ABOUT THIS EXERCISE
What is needed is an exact copy of the lines in the listing below, from the one with "Where should I click to: Open the" up to and including the one with "You are a computer-use agent. The", with no other lines.

DATA SHOWN

============================================================

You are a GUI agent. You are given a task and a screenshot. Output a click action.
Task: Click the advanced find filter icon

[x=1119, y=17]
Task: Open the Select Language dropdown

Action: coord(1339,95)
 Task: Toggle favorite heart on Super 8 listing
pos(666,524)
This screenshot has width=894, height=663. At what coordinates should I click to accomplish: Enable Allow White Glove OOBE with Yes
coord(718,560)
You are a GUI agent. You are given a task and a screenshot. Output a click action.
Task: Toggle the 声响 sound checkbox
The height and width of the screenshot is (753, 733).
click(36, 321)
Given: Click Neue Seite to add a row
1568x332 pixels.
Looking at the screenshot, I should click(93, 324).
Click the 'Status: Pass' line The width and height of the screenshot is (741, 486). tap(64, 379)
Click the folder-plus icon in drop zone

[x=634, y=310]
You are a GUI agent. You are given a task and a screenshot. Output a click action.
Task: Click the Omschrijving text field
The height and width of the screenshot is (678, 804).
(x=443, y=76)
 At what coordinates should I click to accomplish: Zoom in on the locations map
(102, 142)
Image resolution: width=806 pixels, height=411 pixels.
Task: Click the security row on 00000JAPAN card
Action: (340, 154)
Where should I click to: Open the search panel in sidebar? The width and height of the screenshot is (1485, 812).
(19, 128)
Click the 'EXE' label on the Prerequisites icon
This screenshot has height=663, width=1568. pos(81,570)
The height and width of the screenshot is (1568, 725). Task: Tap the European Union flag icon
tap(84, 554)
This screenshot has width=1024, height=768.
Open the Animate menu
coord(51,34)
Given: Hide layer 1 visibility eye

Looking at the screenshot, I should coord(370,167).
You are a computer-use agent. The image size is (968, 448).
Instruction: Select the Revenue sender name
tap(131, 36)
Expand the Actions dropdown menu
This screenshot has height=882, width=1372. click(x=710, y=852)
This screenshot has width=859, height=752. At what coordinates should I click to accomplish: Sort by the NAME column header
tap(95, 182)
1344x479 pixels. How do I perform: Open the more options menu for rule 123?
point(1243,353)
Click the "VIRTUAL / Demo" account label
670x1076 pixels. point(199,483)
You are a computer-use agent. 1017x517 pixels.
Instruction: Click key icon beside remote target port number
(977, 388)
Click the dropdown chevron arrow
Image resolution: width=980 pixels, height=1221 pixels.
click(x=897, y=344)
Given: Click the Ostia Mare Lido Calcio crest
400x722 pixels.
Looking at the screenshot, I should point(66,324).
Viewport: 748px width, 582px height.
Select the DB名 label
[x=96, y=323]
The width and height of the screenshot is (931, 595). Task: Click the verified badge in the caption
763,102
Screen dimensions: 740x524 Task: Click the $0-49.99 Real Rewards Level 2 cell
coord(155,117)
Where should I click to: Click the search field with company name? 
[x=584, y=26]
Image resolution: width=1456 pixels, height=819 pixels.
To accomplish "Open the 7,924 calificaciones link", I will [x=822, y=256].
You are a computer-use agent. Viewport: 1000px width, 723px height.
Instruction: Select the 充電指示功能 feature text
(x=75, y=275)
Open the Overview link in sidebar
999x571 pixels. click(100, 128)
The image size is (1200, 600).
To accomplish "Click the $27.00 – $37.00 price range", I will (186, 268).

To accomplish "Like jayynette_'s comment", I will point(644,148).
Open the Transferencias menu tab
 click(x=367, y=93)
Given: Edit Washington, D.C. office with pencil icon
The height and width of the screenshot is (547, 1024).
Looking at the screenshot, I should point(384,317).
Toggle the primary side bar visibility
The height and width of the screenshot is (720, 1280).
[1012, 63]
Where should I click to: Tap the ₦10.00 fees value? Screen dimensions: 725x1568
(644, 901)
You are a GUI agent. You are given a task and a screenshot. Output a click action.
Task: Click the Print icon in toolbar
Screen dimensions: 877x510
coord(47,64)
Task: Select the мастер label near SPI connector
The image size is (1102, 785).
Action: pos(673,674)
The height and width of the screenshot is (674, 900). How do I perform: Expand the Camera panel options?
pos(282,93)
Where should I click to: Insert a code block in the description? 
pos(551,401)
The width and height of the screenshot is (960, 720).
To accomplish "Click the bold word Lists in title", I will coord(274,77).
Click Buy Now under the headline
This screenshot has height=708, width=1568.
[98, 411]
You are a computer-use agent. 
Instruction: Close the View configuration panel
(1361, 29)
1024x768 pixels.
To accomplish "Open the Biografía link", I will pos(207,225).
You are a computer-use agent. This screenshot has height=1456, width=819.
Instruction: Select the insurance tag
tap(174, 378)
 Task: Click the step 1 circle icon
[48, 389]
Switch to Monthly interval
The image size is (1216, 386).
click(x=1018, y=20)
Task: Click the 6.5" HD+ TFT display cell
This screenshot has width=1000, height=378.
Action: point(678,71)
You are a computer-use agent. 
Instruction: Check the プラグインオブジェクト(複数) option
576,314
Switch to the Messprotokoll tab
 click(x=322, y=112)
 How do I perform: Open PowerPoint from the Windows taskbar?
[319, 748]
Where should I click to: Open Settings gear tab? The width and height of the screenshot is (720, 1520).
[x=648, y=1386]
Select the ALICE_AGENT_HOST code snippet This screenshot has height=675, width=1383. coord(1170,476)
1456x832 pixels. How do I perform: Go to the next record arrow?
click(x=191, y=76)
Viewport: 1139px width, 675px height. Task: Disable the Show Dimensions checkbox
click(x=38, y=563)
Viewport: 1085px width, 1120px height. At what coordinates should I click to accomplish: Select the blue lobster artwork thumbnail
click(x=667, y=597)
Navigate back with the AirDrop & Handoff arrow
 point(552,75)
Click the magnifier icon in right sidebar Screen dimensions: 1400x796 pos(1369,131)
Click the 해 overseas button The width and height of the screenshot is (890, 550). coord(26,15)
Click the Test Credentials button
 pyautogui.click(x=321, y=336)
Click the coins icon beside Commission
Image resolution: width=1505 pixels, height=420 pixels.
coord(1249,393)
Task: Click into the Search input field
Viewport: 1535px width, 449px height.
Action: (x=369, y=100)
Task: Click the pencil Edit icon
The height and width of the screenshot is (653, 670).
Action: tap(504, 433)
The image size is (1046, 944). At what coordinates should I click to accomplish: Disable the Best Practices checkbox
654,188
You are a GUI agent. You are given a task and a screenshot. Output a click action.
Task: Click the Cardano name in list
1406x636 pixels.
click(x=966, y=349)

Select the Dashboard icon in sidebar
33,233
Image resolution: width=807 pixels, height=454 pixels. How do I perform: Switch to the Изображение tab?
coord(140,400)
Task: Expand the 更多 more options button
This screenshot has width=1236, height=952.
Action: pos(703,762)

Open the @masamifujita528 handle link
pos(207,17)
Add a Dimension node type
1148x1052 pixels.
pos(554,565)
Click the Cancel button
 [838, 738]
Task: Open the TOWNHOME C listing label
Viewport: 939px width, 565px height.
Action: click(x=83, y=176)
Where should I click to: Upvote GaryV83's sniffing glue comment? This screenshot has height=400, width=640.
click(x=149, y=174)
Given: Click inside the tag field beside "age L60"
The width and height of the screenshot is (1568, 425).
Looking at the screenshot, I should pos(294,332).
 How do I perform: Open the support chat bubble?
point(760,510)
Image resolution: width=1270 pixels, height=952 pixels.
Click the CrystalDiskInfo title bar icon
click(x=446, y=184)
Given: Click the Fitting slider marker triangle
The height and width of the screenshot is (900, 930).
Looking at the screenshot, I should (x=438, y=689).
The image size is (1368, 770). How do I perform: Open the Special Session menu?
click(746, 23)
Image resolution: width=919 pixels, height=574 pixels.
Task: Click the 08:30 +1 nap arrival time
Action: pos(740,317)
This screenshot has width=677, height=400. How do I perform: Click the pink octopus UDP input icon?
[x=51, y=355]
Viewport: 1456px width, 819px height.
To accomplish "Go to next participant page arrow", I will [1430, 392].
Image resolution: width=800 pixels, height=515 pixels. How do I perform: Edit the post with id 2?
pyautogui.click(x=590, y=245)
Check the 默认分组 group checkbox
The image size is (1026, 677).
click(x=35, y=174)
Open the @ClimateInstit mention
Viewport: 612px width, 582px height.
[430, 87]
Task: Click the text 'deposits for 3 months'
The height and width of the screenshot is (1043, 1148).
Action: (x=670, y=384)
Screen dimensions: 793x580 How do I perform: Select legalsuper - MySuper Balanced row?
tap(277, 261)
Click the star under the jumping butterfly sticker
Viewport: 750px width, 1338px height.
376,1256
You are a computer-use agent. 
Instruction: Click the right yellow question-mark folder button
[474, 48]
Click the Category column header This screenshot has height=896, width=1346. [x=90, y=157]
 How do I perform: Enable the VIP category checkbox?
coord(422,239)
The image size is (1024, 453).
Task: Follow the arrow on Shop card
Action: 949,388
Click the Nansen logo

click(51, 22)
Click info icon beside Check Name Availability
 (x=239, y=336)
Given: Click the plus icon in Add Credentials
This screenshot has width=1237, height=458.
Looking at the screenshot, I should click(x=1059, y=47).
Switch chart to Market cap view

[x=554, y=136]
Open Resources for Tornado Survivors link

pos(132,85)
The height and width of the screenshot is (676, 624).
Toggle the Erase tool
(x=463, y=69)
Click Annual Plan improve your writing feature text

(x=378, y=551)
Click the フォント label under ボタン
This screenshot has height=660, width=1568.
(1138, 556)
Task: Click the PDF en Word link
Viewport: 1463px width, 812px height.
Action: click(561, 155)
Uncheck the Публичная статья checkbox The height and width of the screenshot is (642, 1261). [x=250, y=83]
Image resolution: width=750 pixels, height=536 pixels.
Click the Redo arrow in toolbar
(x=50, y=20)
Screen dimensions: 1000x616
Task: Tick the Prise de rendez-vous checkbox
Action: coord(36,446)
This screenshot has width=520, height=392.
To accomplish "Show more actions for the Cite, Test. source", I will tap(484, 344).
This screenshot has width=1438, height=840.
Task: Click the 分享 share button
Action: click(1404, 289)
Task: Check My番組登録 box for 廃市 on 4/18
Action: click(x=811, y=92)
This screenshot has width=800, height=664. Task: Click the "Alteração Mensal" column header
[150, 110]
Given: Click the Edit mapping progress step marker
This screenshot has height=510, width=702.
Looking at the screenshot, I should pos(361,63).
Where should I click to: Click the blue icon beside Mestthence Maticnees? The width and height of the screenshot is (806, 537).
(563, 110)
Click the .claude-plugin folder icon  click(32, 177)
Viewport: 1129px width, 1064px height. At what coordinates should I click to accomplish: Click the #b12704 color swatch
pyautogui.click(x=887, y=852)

============================================================

COMPLETED TASK
Where should I click to: Open the search panel in sidebar? The width and height of the screenshot is (1485, 812).
(19, 128)
Click the 'EXE' label on the Prerequisites icon
This screenshot has height=663, width=1568. pos(81,570)
The height and width of the screenshot is (1568, 725). Task: Tap the European Union flag icon
tap(84, 554)
This screenshot has width=1024, height=768.
Open the Animate menu
coord(51,34)
Given: Hide layer 1 visibility eye

Looking at the screenshot, I should coord(370,167).
You are a computer-use agent. The image size is (968, 448).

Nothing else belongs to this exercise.